### DATA PROVIDED ###
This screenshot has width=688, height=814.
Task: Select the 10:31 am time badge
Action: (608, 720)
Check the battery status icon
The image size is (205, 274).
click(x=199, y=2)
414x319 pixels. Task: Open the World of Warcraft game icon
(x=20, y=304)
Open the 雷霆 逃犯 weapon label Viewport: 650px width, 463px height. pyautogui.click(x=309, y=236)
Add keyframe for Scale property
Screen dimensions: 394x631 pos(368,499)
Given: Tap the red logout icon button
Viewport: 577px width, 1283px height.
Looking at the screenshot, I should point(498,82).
###
### DATA PROVIDED ###
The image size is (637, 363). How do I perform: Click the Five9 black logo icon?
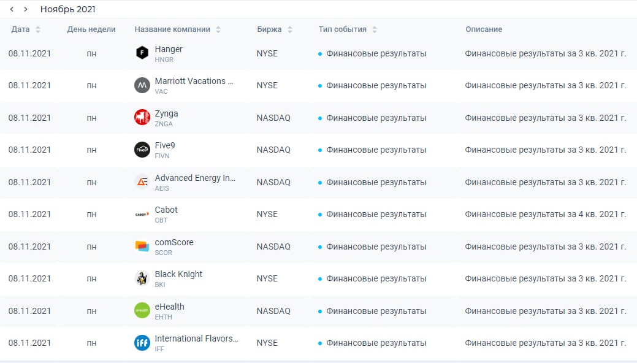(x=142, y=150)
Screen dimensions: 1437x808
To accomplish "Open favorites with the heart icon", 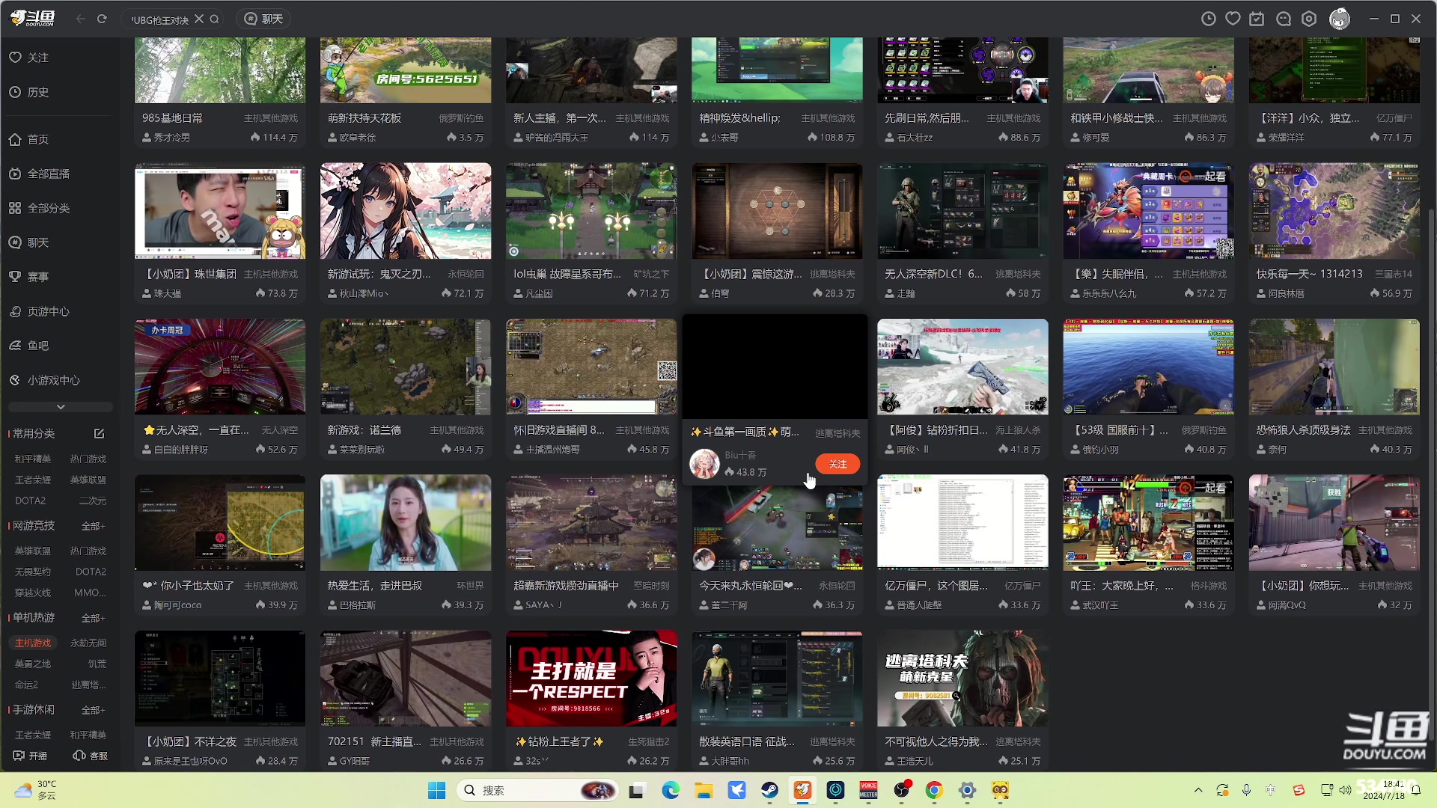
###
GIVEN PROBLEM >>
Set out the material from the line containing "Given: Tap the red logout icon button" up to and including the line containing "Looking at the" as a Markdown table with the columns Row and Text, numbering each line and skipping any blank lines.

SOLUTION BELOW >>
| Row | Text |
|---|---|
| 1 | Given: Tap the red logout icon button |
| 2 | Viewport: 577px width, 1283px height. |
| 3 | Looking at the screenshot, I should point(498,82). |